Television footage showed a line of carriages lying on their sides as rescuers in neon orange safety vests and hard hats tried to hoist passengers through the windows while locals gathered to peer at the rescue effort.

Other images showed injured victims on hospital beds and stretchers, with their limbs swathed in bandages.

Mishra could not give an immediate cause for the derailment, but said the case was under investigation and would not rule out any angle including sabotage.

He told the NDTV news network there were some 600 people in the carriages that derailed and most of them had been shifted to "the unaffected portion of the train" in time.

He added that 10 buses have been arranged for the passengers who escaped injury to travel to Bhubaneswar, capital
of neighbouring Odisha state.

Frequent accidents

The train was travelling from the city of Jagdalpur to Bhubaneswar when it came off the track nearly 160 kilometres (100 miles) from Visakhapatnam, the nearest city to the accident site.

Rail traffic on the coast line has been suspended.

India's railway network is still the main form of long-distance travel in the vast country, but it is poorly funded and deadly accidents occur relatively frequently.

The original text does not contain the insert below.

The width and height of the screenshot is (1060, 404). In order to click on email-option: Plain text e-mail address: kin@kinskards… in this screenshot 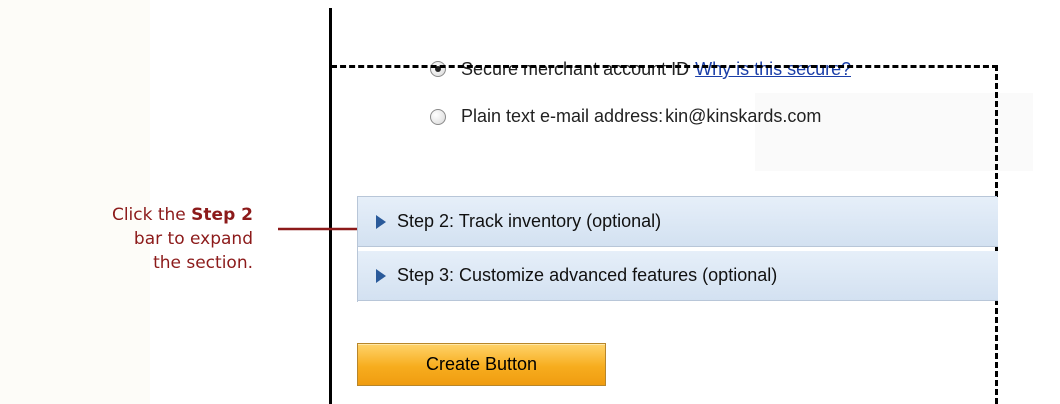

On Friday 10 coaches of an express train were derailed in western Rajasthan state leaving many passengers with minor injuries.

The latest deadly incident comes two months after 146 people were killed when a passenger train was derailed near Kanpur, in the northern state of Uttar Pradesh, in one of the country's worst rail disasters in decades.

Last month two people were killed and dozens injured after another train derailed also near Kanpur.

In 2014, an express train ploughed into a stationary freight train, also in Uttar Pradesh, killing 26 people.

A 2012 government report said almost 15,000 people were killed every year on India's railways and described the loss of life as an annual "massacre".

Prime Minister Narendra Modi's government has pledged to invest $137 billion over five years to modernise the crumbling railways, making them safer, faster and more efficient.

Writing on Twitter, Modi sent his condolences to the victims' families.

"My thoughts are with those who lost their loved ones... The tragedy is saddening," said the prime minister.

Modi's government has signed numerous deals with private companies to upgrade the ageing network.

Japan has agreed to provide $12 billion in soft loans to build India's first bullet train, though plans remain in their infancy.